• ACTIVITY:
From the records below, extract only the lines running from the line with "This screenshot has height=490, width=862." to the line with "Task: Toggle Bold formatting button", both lines included, reproducing them exactly.

Stored records:
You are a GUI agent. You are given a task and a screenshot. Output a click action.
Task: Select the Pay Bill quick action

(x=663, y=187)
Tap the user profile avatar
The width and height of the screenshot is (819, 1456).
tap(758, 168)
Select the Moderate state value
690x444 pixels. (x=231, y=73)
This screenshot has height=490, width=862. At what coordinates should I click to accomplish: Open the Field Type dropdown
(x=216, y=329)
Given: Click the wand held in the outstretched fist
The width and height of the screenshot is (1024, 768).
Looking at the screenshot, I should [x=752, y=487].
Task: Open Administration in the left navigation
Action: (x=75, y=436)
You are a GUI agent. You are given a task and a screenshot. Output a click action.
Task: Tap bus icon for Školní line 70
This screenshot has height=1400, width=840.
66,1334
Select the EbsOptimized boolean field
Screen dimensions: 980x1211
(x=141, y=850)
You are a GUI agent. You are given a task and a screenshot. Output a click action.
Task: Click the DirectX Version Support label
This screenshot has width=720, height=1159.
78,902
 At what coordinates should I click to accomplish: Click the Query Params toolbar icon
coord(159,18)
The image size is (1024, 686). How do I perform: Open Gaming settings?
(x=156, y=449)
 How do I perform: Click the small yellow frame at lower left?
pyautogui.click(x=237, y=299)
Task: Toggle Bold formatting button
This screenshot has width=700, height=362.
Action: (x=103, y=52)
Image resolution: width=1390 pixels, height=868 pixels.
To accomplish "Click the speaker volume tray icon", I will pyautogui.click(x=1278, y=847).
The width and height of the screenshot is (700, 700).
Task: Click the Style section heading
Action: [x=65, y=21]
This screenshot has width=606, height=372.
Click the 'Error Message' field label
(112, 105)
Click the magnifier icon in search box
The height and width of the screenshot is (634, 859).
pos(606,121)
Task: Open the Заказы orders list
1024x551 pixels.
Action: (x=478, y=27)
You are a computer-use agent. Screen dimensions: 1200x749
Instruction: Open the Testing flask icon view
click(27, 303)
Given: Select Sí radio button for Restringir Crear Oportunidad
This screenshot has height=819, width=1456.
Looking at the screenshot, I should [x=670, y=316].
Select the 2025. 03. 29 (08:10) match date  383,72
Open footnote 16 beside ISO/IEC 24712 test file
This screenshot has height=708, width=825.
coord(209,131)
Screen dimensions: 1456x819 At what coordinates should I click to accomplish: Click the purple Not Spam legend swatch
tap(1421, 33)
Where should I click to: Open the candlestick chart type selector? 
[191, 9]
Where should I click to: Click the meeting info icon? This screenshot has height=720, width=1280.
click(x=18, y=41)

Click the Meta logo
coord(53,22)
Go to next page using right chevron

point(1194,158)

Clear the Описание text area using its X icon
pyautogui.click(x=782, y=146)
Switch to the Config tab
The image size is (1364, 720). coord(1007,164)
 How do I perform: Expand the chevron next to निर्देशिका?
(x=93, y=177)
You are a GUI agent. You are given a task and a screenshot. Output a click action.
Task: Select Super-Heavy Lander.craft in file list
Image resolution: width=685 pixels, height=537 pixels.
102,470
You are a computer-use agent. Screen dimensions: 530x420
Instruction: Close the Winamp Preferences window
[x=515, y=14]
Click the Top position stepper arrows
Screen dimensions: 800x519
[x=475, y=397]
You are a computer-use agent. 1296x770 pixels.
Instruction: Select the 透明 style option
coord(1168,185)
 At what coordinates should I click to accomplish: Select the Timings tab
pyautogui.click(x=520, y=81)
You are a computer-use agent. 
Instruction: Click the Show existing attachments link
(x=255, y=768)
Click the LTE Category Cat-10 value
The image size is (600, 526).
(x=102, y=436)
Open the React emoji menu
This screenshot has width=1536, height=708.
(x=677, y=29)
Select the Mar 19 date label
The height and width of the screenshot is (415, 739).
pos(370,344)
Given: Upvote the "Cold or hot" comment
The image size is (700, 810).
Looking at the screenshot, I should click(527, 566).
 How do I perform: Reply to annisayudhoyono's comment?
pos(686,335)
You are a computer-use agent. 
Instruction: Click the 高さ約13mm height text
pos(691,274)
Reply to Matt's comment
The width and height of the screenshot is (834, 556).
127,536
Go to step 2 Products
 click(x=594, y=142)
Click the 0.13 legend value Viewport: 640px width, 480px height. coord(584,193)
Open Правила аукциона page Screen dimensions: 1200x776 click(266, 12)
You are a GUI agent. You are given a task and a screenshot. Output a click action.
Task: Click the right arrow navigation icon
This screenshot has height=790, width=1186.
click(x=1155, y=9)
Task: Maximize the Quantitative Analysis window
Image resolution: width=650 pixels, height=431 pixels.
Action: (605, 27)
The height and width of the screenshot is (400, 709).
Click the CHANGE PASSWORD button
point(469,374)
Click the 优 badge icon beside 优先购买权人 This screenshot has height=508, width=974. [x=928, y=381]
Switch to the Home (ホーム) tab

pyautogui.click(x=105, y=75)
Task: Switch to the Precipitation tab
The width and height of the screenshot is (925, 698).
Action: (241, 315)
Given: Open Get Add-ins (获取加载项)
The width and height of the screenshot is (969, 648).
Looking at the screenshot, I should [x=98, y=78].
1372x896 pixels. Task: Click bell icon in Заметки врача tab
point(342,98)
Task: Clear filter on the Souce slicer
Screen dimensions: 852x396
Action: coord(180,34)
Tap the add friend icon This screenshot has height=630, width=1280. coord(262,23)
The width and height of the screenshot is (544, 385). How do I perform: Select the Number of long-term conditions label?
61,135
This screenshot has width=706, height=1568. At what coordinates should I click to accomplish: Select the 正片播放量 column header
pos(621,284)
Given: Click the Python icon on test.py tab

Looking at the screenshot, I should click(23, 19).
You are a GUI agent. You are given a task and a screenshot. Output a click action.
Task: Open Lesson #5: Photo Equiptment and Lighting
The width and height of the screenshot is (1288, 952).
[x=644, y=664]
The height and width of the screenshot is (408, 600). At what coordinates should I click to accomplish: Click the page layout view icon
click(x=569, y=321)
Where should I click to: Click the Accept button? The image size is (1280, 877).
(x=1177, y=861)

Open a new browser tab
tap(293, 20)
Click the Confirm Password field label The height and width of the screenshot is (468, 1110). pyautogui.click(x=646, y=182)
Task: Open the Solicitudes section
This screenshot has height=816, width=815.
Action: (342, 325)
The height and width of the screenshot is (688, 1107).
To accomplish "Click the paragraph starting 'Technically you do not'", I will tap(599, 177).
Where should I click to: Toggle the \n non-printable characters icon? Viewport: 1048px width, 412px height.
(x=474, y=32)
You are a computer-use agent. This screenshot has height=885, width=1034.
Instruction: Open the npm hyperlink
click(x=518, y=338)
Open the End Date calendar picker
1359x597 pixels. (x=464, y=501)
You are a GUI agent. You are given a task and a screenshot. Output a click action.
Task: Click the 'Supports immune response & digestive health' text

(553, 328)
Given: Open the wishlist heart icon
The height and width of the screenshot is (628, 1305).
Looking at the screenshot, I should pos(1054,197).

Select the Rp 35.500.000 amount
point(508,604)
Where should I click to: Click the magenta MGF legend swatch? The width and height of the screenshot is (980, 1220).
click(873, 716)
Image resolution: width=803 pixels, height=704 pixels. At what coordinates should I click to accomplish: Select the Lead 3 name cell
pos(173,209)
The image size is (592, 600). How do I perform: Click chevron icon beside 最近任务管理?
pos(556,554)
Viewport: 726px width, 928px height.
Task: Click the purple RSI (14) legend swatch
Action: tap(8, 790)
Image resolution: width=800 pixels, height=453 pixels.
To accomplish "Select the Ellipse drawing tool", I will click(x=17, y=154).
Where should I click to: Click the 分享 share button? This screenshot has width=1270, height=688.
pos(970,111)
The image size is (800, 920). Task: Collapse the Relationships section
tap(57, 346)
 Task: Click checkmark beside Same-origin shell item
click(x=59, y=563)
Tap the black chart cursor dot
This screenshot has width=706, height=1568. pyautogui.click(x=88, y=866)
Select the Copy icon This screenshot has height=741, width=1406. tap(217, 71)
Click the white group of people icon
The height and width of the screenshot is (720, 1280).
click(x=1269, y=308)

• TASK RESULT:
This screenshot has height=490, width=862. At what coordinates should I click to accomplish: Open the Field Type dropdown
(x=216, y=329)
Given: Click the wand held in the outstretched fist
The width and height of the screenshot is (1024, 768).
Looking at the screenshot, I should [x=752, y=487].
Task: Open Administration in the left navigation
Action: (x=75, y=436)
You are a GUI agent. You are given a task and a screenshot. Output a click action.
Task: Tap bus icon for Školní line 70
This screenshot has height=1400, width=840.
66,1334
Select the EbsOptimized boolean field
Screen dimensions: 980x1211
(x=141, y=850)
You are a GUI agent. You are given a task and a screenshot. Output a click action.
Task: Click the DirectX Version Support label
This screenshot has width=720, height=1159.
78,902
 At what coordinates should I click to accomplish: Click the Query Params toolbar icon
coord(159,18)
The image size is (1024, 686). How do I perform: Open Gaming settings?
(x=156, y=449)
 How do I perform: Click the small yellow frame at lower left?
pyautogui.click(x=237, y=299)
Task: Toggle Bold formatting button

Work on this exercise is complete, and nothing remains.